Millennial black businesswoman addressing colleagues at a corporate business meeting, close up

By now, you’ve heard of the Great Reshuffle, the Great Resignation, the Great Reprioritization, the Take This Job and Shove It economy. Whatever you call it, the best description comes from Time: “If April 2020 was the month of pink slips, as the rapid spread of Covid-19 resulted in the loss of 20.5 million jobs, then Fall 2021 [was] the dawn of their revenge.”
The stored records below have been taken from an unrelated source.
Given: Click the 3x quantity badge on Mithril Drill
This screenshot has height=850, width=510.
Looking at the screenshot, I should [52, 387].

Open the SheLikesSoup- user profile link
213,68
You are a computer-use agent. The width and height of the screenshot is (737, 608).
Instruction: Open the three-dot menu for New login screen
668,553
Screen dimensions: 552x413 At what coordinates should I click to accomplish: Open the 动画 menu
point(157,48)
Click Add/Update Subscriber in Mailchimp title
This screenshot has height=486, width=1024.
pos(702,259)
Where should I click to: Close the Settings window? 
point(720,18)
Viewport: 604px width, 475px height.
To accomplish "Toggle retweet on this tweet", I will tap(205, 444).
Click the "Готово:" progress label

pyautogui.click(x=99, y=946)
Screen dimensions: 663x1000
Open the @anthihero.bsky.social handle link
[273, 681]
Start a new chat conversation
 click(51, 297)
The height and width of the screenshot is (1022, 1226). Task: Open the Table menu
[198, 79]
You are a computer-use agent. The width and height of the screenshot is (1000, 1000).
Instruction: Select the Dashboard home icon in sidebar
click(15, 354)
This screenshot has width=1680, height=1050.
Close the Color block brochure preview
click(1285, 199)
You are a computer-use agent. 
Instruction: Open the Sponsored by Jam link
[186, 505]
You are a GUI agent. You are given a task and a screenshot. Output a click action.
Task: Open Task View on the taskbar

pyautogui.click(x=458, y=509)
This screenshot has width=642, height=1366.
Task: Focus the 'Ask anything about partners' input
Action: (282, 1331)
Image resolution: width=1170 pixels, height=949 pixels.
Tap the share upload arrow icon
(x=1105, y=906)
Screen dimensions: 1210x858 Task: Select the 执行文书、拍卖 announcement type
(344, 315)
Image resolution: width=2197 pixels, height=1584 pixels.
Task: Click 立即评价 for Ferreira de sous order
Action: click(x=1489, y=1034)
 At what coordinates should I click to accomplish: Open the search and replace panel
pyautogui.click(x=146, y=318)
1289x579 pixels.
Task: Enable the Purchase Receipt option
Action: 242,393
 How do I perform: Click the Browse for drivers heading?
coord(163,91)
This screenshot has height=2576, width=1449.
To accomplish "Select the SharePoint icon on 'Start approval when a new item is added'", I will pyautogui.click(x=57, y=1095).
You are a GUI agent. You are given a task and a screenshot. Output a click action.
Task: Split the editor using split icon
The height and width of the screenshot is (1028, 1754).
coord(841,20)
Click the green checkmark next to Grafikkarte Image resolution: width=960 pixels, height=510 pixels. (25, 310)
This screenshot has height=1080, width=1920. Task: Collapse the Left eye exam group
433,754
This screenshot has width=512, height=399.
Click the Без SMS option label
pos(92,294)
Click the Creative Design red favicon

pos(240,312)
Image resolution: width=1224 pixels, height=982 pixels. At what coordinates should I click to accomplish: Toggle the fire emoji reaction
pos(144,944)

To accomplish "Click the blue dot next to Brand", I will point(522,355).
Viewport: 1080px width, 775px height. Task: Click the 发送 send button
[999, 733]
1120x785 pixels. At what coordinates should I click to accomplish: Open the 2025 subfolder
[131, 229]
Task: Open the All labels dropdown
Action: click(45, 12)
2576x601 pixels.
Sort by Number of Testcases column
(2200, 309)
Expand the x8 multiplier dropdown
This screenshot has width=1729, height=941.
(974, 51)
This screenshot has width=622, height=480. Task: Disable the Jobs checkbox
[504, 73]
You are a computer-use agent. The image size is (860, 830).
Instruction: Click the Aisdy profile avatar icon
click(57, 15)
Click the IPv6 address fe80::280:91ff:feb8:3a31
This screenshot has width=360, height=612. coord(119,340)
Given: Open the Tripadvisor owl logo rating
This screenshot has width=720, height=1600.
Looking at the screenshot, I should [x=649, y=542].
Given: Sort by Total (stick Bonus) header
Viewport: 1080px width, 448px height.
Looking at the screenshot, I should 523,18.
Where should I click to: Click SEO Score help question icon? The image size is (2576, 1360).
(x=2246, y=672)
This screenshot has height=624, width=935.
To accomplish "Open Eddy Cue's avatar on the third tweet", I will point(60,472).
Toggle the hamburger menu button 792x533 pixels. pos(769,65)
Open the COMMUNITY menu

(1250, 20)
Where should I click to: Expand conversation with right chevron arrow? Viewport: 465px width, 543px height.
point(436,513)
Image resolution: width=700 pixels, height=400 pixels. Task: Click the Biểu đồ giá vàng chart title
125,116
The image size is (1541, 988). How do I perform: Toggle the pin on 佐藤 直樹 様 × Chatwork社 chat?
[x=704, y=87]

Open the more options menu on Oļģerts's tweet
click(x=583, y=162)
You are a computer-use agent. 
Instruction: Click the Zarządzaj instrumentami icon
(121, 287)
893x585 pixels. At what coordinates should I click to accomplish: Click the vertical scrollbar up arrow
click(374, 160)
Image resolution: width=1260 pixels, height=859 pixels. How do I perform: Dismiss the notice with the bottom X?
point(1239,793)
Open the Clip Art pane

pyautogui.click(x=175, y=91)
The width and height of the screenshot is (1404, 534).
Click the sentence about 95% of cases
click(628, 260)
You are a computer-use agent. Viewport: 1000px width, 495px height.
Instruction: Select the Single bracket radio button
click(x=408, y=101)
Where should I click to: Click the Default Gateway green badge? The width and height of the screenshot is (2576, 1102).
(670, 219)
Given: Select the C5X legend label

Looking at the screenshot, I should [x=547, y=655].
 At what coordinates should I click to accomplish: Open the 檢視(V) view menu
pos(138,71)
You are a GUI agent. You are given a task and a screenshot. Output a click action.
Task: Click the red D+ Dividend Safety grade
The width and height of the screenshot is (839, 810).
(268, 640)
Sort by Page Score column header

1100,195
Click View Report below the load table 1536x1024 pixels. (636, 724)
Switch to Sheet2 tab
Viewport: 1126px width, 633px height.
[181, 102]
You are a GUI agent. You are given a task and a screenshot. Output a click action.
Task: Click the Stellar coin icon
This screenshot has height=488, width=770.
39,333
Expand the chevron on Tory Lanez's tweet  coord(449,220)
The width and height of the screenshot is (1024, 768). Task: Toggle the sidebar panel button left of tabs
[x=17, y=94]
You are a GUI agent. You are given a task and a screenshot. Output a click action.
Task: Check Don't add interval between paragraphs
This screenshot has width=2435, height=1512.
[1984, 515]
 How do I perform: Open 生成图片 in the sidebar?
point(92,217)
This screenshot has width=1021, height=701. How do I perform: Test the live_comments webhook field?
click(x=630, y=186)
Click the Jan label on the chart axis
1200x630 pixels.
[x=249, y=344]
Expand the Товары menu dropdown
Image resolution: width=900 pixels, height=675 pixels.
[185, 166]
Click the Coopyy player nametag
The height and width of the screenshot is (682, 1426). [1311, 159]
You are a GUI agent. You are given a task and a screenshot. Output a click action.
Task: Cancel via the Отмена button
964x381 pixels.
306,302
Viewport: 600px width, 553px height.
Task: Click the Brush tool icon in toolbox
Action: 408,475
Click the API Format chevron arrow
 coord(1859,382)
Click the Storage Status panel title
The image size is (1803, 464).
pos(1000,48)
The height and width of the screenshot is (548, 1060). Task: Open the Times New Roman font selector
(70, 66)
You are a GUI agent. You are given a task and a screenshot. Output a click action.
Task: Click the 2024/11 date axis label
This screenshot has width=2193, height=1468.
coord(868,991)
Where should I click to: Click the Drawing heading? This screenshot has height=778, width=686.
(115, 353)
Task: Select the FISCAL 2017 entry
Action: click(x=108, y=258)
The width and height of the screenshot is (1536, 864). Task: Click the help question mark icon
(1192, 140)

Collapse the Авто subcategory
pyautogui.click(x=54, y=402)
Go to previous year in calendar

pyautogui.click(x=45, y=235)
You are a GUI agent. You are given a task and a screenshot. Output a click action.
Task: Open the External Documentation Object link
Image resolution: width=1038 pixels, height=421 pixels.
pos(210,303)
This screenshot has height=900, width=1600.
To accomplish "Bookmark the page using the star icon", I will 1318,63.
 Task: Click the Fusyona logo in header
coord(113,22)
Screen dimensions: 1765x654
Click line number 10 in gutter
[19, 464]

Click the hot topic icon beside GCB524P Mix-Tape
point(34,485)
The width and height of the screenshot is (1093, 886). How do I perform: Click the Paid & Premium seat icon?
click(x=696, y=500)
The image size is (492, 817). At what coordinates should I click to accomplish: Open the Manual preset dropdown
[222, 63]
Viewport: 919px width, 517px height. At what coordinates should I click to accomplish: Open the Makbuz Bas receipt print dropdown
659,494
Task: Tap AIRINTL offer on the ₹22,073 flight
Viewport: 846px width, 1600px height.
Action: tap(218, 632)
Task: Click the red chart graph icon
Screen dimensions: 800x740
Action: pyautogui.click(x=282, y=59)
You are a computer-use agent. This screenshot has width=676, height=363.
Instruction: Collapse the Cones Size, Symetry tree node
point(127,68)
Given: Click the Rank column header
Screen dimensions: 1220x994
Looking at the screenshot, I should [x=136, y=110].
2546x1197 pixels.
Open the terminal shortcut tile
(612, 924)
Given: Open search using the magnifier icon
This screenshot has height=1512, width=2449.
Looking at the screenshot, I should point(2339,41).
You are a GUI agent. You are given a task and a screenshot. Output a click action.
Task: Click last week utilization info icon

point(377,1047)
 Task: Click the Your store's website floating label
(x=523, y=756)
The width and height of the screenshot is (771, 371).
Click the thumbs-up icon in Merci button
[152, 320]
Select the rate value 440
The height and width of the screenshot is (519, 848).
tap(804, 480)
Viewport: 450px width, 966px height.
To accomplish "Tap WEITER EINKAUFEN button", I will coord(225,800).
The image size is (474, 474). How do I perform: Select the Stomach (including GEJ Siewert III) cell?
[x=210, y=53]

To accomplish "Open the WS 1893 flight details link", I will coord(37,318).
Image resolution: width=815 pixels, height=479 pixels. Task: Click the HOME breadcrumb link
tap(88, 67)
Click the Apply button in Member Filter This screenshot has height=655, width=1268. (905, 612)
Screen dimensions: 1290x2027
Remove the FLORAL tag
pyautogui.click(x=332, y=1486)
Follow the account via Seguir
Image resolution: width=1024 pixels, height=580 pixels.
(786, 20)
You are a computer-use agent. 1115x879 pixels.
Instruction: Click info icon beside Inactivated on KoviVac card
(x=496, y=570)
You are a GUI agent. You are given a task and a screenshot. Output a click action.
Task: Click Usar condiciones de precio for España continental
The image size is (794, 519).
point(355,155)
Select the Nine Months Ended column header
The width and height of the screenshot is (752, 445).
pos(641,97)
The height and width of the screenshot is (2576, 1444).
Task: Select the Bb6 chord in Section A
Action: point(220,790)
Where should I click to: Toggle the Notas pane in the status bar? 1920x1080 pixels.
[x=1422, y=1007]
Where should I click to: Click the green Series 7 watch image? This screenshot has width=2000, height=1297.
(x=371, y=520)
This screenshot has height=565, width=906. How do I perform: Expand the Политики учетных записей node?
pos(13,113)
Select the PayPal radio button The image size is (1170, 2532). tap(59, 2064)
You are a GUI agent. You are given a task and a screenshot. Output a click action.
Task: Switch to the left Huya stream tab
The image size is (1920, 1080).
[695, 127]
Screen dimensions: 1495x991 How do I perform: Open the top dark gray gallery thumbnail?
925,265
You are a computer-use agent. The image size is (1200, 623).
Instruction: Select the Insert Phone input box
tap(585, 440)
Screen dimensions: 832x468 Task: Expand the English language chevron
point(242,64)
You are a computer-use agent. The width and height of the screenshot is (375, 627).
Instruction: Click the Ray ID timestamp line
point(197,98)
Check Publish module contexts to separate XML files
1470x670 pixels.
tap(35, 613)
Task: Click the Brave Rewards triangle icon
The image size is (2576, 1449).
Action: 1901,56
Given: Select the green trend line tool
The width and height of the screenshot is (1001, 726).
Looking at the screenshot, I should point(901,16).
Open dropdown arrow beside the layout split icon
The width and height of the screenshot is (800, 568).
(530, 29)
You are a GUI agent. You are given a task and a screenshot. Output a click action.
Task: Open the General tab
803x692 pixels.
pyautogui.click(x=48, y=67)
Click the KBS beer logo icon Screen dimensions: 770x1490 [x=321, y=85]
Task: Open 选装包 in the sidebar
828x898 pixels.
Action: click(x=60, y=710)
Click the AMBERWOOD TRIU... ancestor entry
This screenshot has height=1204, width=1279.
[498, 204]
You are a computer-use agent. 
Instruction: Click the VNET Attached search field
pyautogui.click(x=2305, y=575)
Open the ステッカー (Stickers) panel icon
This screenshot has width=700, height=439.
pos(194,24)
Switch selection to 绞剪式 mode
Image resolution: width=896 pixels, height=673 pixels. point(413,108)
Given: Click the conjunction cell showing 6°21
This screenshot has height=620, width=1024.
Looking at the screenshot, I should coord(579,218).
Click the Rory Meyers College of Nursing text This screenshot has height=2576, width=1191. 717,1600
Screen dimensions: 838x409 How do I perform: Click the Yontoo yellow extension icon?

According to the Labor Department, 3 percent of U.S. workers (4.4 million people) quit their jobs in September—the most ever recorded in a single month. Last year, half the workers in the U.S. reported feeling burned out; one in four quit their job. (Georgia, alongside Idaho and Kentucky, led the country in “quits” at one point.) Even more workers plan to quit or change jobs within the year. “This is a moment of change,” says Amelia Schaffner, founding director of the Center for Entrepreneurship & Innovation at Emory University’s Goizueta Business School. “We’ve all been hit with different ways of experiencing life and work. We now have this feeling that we need to look at our time more consciously. How can we use it in a more purposeful way?” “Pandemic epiphanies” helped people—or, in a lot of cases, forced them to—reevaluate their priorities. Some retired; some are waiting for the next (better-paying) opportunity to arise. But a not insignificant number of people decided to take a risk on their own thing, perhaps encouraged by federal stimulus money and unemployment benefits. From January through September 2021, more than 4 million people across the U.S. applied to start new businesses. During the same time frame, Georgia saw more than 258,000 new business applications; 2021 held seven of the state’s top 10 record months for filings by businesses that expect to hire employees. And Atlanta is a large part of that—not that entrepreneurship is a new concept here. The city was and is shaped by it: Think Coca-Cola, Turner Broadcasting, Tyler Perry Studios—from Sweet Auburn, the brick-and-mortar Black business district that boomed in the early 1900s, to modern-day tech giants like OneTrust and Mailchimp.